Biraz sonra kısa sarı saçlı yaşlıca bir kadın geldi, o da epey
karıştırdı. Sonunda kırmızı mantoyla siyah erkek takımını alıp parasını
vererek koşar adım gitti. Giderken “Çok ucuza aldım, kadın bu işte yeni
galiba,” diyerek mırıldanıyordu. Akşama doğru bütün giysileri sattı
Selver.
Kocası ve kızı artık evden çıkmıştı.
İçinde büyük bir boşluk, yüreği yaralı, gözleri yaşlı evin yolunu tuttu.
Durakta beklerken gözleri buğulandı, ağlamamak için dudağını ısırıyordu.
Boğazına bir taş oturmuştu sanki boğuluyordu.

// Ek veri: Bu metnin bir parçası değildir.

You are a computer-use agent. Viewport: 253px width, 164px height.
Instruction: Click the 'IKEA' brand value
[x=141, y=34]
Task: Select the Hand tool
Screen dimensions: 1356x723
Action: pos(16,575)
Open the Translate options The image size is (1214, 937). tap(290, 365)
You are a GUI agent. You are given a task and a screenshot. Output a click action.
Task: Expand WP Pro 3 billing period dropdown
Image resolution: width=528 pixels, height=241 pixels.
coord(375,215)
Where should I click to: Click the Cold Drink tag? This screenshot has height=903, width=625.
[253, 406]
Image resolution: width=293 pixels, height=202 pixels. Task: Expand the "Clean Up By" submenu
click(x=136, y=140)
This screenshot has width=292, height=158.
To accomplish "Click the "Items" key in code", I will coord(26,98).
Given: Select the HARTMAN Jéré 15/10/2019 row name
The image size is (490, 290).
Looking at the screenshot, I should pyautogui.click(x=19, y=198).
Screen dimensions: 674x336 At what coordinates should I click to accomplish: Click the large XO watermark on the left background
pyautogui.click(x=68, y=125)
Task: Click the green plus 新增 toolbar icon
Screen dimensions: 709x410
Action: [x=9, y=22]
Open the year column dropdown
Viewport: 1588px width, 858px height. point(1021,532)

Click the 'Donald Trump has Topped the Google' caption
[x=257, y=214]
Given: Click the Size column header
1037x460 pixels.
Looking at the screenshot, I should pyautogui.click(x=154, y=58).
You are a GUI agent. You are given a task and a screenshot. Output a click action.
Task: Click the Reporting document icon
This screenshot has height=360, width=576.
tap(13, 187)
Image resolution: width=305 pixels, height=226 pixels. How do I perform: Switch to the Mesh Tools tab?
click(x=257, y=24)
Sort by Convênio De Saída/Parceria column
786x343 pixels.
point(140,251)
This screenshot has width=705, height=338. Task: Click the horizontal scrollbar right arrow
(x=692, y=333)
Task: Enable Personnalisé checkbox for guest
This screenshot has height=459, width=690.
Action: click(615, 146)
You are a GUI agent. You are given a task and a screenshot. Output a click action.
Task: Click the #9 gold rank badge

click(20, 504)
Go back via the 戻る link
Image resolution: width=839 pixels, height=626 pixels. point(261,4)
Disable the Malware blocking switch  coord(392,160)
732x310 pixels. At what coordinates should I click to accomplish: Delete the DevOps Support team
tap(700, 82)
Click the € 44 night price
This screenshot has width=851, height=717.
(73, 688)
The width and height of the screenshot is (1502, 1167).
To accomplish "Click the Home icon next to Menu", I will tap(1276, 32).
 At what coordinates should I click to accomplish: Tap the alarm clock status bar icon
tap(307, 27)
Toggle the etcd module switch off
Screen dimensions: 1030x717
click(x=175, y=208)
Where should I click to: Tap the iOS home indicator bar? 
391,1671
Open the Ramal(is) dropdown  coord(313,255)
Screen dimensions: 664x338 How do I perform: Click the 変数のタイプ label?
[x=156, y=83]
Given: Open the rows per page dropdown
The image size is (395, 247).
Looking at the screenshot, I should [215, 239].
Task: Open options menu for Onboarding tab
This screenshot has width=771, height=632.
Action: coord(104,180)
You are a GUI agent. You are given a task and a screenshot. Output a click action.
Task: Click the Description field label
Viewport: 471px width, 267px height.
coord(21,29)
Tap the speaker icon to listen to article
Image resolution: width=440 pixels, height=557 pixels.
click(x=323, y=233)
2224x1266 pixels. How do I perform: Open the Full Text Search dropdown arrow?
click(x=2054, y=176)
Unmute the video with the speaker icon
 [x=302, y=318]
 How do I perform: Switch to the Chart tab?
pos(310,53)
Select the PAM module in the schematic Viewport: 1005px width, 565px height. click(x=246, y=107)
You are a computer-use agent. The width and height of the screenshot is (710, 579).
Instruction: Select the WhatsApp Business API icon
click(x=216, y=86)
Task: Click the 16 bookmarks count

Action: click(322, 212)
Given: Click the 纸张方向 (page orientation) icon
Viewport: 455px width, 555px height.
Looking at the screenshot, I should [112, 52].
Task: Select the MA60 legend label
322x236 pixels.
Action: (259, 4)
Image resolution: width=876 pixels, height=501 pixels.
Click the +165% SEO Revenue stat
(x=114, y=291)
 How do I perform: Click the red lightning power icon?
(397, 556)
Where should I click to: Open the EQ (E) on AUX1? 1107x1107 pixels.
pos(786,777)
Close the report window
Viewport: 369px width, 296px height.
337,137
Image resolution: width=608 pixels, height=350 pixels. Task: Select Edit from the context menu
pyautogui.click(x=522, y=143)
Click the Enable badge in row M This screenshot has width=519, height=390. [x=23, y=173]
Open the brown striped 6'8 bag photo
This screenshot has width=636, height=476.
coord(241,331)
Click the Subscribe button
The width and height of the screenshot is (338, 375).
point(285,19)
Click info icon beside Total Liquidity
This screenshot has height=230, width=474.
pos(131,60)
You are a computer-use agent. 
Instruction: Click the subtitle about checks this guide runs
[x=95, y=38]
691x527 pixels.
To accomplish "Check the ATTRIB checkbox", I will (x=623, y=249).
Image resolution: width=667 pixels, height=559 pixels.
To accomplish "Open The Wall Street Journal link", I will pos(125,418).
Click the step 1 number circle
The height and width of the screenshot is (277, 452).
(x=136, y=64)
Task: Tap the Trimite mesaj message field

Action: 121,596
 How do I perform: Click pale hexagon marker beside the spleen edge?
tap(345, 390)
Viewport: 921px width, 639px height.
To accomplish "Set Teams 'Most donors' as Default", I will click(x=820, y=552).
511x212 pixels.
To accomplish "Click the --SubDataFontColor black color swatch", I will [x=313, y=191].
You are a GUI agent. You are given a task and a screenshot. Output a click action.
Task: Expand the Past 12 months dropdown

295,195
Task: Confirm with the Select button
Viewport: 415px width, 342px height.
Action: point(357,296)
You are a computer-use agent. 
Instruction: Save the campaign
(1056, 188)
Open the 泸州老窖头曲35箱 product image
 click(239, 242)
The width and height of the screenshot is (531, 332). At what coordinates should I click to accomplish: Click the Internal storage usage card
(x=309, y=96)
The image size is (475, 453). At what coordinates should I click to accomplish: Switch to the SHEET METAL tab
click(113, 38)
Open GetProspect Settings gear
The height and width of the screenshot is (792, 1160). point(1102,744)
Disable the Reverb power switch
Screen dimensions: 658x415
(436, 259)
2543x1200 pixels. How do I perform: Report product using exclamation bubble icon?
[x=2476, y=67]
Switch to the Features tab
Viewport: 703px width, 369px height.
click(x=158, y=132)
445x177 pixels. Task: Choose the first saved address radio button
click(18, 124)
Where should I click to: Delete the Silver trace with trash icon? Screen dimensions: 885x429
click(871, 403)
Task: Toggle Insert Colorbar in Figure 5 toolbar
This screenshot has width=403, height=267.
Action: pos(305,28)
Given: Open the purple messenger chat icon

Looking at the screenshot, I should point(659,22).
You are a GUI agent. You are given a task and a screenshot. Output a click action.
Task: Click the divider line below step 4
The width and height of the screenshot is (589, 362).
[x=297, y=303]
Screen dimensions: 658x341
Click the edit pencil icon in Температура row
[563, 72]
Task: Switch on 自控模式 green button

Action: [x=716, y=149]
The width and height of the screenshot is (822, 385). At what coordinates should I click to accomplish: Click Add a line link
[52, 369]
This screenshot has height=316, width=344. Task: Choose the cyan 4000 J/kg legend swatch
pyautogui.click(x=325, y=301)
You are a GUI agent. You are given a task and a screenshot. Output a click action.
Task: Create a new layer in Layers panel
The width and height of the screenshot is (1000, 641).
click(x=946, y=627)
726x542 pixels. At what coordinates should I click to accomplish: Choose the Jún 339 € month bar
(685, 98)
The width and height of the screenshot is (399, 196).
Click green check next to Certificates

Kirayı çıkarmıştı ama sevdikleri tamamen ölmüşlerdi artık. Selver’in asıl
yası o gün başlamıştı.
Otobüs geldi. Akşam vakti olduğundan çok kalabalıktı. Oturacak yer
bulamadı. Bütün gün ayakta kalmaktan dizleri ağrımaya başlamıştı. Süslü
makyajlı şık kadınlara erkekler yer veriyorlardı ama onu hiç
görmüyorlardı bile. Eve varınca ellerini yüzünü yıkadı, koltuğuna oturdu
ve televizyonu açtı. Haberlerde Ankara’da içinde yüzlerce dükkanın olduğu
o büyük binalardan birinin açılışı vardı yine.